Auf diese Weise wird Heimat für eine gemeinsame Forschungsleistung vieler geistes- und sozialwissenschaftlicher Disziplinen operationalisierbar: Von der Moderne bis ins Mittelalter und weit ins Altertum zurück erforschen die Geschichts-, Musik- und Kunstwissenschaften, die Theologie sowie Alt- und Neuphilologien die vielfältigen Phänomene sozialer und individueller Bindungen an territoriale Räume und soziale Gruppen sowie Praktiken der Beheimatung und Diskurse von Zugehörigkeit und Fremdheit; regionalwissenschaftliche Perspektiven (Area Studies) entwickeln transkulturelle Dimensionen und untersuchen spezifische Konstruktionen von Heimat etwa in Ost- und Südostasien, in Nord- und Iberoamerika und in Europa; aktuelle Konzepte und Dimensionen von Heimat diskutieren in diskursanalytischem oder empirischem Zugriff Soziologie, Ethnologie, Politikwissenschaft, Geographie und Rechtswissenschaft.

Indem das Forschungsprogramm die Modelltheorie zentral stellt, wird nicht nach überzeitlichen Merkmalen und auch nicht nach einer Geschichte des Begriffs von Heimat, sondern – anhand vielfältiger Modellobjekte – nach verschiedenen Auffassungen und multiplen Zugängen und ihren gemeinsamen Bezugspunkten gefragt.
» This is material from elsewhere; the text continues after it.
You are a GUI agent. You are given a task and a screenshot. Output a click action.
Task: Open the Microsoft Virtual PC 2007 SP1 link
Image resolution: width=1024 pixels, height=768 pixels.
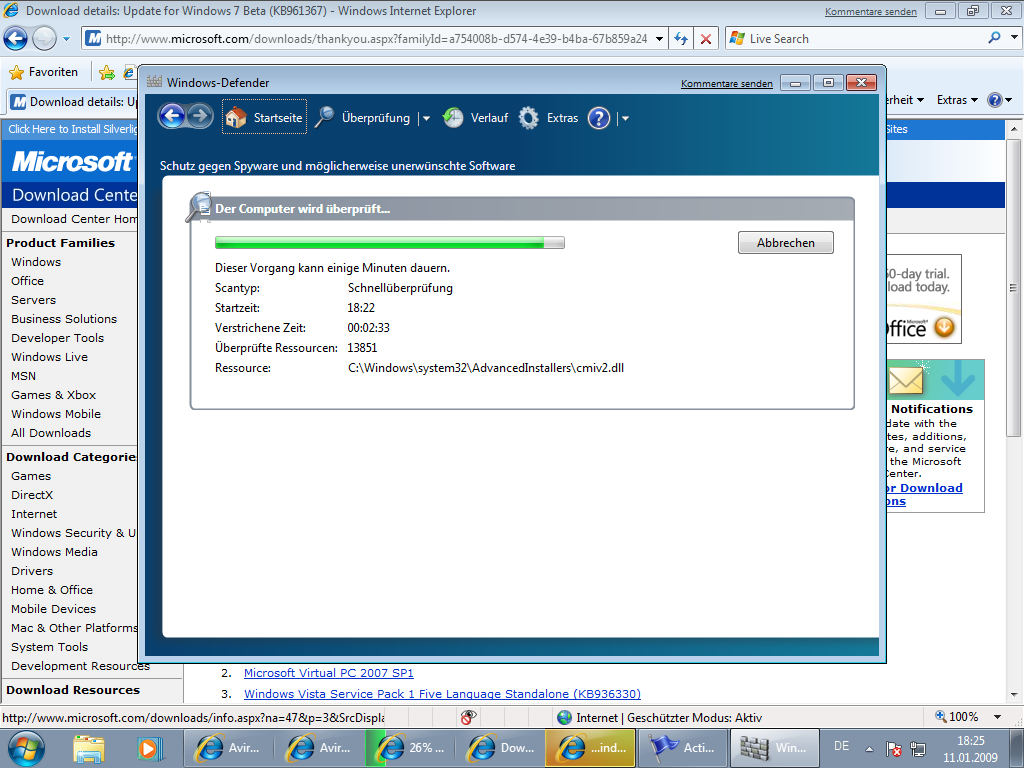click(328, 673)
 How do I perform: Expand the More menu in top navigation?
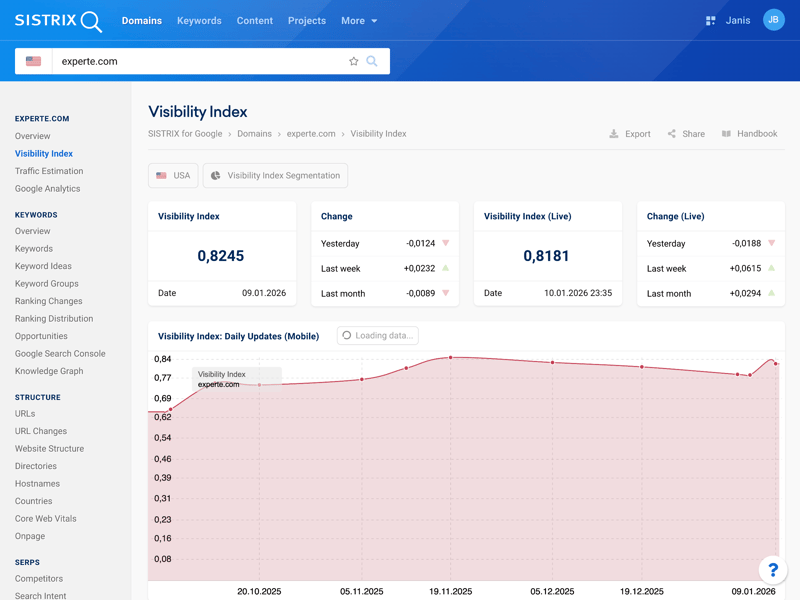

Damit wird eine Struktur angeboten, die es einerseits ermöglicht, im Zusammenspiel von geistes- und sozialwissenschaftlichen Ansätzen die Vielfalt der Vorstellungen zu koordinieren, und die andererseits selbst ein wissenschaftlich fundiertes Modell von Heimat anbietet, das der interdisziplinären Auseinandersetzung eine gemeinsame Grundlage verschafft.

Seit dem Sommersemester 2022 lädt die Forschungsinitiative regelmäßig zu den öffentlichen „Heidelberger Heimatgesprächen“ ein.